The result was Volume Inc: This Will (Not) Be Easy. Where one would usually expect to see the actual work first and foremost, while the philosophy and process reduced to wall text (if seen or read at all), our exhibition completely reverses that hierarchy. Instead, it's a snapshot of all the thinking and making that goes into the final Volume product.
Hung in the center of the gallery, a long banner holds a collection of single typeset sentences that each describe a Volume project. These finished works can only be viewed through an augmented reality app on one's smartphone. The visitor focuses their phone on the text and the project image (or series of images, or even a video) is displayed on the screen.

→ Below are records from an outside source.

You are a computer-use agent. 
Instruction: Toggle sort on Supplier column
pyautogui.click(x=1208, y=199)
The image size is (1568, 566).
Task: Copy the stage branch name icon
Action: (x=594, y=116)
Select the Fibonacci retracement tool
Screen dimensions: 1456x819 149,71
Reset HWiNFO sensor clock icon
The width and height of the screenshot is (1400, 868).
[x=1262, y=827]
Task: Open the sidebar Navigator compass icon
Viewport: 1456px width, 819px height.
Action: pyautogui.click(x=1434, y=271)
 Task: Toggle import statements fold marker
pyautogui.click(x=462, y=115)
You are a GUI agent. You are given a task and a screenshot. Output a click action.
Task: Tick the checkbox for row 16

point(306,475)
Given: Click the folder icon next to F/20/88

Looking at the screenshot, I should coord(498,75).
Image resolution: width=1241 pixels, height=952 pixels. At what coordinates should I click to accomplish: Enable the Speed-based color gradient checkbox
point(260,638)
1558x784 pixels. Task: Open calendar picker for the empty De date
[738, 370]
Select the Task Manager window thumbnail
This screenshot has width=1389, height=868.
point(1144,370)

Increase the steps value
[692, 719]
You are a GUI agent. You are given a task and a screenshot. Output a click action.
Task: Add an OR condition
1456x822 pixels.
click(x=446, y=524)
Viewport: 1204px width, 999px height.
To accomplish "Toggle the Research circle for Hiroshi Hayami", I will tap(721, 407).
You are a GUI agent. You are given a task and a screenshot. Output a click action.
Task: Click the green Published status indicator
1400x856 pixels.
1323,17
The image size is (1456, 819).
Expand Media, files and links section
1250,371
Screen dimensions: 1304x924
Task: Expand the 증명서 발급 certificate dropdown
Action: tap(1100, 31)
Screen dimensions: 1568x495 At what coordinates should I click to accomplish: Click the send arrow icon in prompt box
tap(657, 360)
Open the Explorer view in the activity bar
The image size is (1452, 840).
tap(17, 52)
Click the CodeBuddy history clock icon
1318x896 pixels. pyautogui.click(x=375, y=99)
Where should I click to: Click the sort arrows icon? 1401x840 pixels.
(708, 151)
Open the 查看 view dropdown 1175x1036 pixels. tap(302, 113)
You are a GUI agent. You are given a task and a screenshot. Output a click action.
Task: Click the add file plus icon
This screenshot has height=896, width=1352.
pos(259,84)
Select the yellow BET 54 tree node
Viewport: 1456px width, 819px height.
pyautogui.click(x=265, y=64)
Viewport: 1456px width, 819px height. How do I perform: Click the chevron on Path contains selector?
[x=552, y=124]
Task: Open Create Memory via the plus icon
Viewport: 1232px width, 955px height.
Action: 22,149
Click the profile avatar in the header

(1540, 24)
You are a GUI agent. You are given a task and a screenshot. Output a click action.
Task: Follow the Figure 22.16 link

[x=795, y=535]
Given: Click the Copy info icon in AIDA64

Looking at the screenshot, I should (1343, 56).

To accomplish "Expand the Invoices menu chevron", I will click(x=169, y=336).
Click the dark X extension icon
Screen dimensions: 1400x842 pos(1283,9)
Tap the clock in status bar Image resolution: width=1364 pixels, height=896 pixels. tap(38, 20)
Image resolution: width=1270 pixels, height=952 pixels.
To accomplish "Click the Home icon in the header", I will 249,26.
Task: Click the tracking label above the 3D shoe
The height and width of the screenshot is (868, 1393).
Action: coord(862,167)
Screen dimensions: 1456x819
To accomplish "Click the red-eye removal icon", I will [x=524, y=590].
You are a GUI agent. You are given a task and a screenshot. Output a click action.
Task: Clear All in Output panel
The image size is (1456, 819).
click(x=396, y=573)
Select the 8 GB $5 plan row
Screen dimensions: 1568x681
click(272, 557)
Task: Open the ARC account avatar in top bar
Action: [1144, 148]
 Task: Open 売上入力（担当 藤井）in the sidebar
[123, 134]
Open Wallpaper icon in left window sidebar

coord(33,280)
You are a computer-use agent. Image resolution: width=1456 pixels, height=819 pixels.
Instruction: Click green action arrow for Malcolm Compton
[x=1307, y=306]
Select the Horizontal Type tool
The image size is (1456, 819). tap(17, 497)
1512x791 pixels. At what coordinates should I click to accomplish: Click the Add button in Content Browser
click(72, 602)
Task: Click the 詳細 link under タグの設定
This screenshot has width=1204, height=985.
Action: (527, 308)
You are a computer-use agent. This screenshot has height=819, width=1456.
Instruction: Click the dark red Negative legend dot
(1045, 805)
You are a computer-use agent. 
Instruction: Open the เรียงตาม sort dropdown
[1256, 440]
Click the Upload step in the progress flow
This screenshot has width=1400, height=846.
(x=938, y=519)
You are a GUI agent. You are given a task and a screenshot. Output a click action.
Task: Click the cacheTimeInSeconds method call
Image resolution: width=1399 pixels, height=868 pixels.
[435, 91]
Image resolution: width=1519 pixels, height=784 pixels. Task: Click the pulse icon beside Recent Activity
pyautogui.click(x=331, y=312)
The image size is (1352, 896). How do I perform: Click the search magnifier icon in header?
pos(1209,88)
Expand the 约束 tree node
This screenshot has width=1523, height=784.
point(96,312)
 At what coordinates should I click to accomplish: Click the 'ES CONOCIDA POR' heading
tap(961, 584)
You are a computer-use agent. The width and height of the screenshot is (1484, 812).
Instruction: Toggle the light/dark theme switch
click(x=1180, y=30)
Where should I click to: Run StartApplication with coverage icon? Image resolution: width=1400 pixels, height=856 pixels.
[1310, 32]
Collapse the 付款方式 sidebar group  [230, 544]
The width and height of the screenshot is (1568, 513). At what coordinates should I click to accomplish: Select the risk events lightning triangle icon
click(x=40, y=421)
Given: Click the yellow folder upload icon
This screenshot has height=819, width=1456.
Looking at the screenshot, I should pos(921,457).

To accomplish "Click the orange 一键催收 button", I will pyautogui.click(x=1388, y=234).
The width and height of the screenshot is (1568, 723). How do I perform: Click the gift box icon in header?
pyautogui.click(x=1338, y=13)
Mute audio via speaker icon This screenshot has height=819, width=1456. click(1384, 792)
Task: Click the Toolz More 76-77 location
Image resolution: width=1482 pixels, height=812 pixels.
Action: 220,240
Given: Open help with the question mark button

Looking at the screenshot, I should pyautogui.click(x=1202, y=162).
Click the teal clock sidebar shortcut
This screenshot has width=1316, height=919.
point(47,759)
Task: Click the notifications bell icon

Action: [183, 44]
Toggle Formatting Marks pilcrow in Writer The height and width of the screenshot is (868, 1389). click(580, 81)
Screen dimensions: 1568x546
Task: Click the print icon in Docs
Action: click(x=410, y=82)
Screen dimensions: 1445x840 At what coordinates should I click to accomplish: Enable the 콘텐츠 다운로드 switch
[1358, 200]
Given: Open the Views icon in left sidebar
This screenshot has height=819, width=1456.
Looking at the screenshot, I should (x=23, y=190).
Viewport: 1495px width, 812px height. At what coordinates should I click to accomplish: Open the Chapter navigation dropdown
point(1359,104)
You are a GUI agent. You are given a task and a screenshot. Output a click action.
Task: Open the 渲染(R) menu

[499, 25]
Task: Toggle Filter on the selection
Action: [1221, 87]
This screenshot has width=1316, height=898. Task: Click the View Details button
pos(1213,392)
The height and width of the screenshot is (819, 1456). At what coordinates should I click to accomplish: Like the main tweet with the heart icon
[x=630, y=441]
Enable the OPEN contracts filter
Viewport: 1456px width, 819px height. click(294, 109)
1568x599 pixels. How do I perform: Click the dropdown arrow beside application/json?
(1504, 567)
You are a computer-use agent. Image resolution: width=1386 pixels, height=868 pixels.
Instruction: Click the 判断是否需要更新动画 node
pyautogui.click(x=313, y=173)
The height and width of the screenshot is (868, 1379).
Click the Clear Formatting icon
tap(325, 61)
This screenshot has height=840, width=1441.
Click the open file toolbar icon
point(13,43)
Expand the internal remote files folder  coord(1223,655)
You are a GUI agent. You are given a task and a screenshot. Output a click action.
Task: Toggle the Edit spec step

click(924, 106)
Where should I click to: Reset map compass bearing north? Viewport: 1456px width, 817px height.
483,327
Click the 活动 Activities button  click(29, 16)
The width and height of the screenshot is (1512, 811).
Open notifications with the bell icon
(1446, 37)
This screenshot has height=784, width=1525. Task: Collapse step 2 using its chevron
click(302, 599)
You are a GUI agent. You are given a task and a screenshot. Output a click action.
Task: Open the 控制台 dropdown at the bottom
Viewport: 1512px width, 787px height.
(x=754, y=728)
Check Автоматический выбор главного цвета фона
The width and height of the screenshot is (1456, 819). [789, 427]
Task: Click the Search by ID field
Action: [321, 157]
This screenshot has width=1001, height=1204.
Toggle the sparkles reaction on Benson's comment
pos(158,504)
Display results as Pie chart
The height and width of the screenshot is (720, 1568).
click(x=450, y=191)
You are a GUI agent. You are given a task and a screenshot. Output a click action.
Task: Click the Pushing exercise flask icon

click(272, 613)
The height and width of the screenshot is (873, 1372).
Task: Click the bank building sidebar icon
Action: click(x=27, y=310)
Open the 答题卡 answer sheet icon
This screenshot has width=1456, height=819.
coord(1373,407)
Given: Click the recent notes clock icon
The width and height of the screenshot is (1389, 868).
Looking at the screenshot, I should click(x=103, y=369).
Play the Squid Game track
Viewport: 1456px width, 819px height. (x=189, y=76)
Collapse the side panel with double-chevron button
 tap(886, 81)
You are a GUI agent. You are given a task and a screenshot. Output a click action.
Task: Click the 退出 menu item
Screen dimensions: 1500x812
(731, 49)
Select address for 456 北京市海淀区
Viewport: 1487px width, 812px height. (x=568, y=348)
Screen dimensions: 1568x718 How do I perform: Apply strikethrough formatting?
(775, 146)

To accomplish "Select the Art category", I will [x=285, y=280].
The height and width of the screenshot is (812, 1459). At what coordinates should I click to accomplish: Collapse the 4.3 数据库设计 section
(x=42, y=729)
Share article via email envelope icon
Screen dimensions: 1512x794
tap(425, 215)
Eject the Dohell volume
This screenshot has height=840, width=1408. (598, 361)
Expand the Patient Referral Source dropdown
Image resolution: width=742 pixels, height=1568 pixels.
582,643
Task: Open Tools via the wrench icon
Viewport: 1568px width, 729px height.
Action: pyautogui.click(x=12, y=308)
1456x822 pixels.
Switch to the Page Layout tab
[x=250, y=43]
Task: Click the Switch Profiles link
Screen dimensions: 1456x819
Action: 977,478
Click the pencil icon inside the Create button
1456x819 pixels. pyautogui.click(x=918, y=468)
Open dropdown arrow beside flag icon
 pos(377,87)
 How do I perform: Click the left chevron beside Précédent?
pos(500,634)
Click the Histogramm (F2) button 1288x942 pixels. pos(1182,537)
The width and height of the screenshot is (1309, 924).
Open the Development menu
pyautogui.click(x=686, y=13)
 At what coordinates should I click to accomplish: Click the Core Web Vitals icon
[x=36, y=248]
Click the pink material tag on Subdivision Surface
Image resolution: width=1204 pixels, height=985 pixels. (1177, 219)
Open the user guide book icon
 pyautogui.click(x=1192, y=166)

The gallery walls are covered with a process "wallpaper" made of single tabloid-sized sheets of orange paper. Each wall section at the macro scale highlights a bit of philosophy that informs Volume's process, no matter what the project. At the micro scale are the numerous sketches and notes created to realize the final work, as well as inspirational quotes that have informed our process from the beginning.
One of the performative components in the exhibition is a communal "tenet wall" that included giveaway RISO prints intended for visitors' homes or workspaces as creative inspiration. Also included was a blank print so the mostly student audience could contribute their own creative rule to our dozen or so already on the wall.
We originally conceived the exhibition as snapshot of the Volume psyche. If the banner is our "ego" (the real) and the walls our "superego" (our conscience), what is the irrational, emotional "id"? In the additional enclosed room at the back of the main gallery space, we projected two videos on opposite walls that deconstruct all our work into abstract strips of content, accompanied by a John Cage-ian audio soundtrack of ambient noise recordings from our studio layered on top of each other.
Three sets of headphones dangle in the center of the room. Each set plays a separate recorded monologue that speaks about Volume's creative approach and asks the listener a question to apply to their own creative process, providing the only linear and rational respite from the room's otherwise sensory assault.